After some time playing with Tom Brown's band in Chicago, he went to New York City with Bert Kelly's band. Pee Wee Russell announced in Chicago and New York that Nunez was the greatest jazz clarinetist in the world. Nunez became Kelly's bandleader. After playing with Kelly through 1918, at the start of 1919 Nunez helped form the band the Louisiana Five, led by drummer Anton Lada. They became one of the most popular bands in New York and recorded for several record labels. In early 1920 Nunez worked with the New York dance band of Harry Yerkes but in the same year returned temporarily to the Louisiana Five, touring the United States.
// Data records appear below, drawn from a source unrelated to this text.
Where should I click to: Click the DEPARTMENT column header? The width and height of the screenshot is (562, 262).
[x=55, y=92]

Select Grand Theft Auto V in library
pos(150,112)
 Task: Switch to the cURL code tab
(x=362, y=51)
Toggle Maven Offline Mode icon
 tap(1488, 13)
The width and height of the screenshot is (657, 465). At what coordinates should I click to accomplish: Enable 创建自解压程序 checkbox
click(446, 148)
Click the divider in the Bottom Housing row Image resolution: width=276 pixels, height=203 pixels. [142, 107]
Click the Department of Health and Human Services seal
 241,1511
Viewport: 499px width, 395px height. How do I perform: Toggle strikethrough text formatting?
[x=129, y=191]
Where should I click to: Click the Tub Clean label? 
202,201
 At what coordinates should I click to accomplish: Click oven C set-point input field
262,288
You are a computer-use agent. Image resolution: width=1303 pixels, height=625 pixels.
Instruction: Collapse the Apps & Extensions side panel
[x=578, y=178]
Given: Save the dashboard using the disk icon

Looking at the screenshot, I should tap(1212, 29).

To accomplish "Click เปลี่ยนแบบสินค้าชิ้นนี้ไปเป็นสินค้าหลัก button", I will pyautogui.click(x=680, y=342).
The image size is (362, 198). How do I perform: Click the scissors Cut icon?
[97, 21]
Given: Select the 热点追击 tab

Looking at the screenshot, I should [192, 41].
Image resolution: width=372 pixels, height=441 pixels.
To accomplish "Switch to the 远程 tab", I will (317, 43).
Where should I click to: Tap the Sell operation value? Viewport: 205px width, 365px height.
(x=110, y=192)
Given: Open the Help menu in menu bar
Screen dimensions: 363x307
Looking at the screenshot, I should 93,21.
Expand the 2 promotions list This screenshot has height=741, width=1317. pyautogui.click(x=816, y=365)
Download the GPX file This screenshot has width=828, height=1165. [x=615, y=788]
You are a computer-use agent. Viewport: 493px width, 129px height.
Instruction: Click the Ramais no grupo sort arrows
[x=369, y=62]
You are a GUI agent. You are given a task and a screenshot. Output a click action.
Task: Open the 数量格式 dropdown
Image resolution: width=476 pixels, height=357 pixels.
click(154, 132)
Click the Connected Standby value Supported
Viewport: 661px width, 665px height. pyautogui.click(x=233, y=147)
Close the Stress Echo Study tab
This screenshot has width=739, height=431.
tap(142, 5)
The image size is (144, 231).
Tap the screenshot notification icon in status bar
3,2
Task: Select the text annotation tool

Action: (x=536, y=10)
In 1922, after Bert Kelly replaced him with Johnny Dodds, he returned to Chicago to lead the house band at Kelly's Stables, one of the city's top nightclubs and played with the band of Willard Robison. Soon thereafter Nuñez began to lose his teeth, impairing his ability to play clarinet. He returned to his family in New Orleans, but after getting dentures he regained his ability to play the clarinet. He joined the police department to join the Police Band. During this time, Nunez was also part of "The Moonlight Serenaders" band and of several dance bands that played in New Orleans. He remained in New Orleans until his death.

== Personal life ==
Nunez married three times, had one child with his second wife and three children with his third. For a time in 1921, he settled in Baltimore, where he bought a large house. He died of a heart attack on September 2, 1934. His Great grandson Robert Victor Nunez III is the principal tuba player with the Louisiana Philharmonic Orchestra of New Orleans, Louisiana since 1991. Robert also plays traditional jazz in and around New Orleans and has performed in Germany, Switzerland, and Azerbaijan.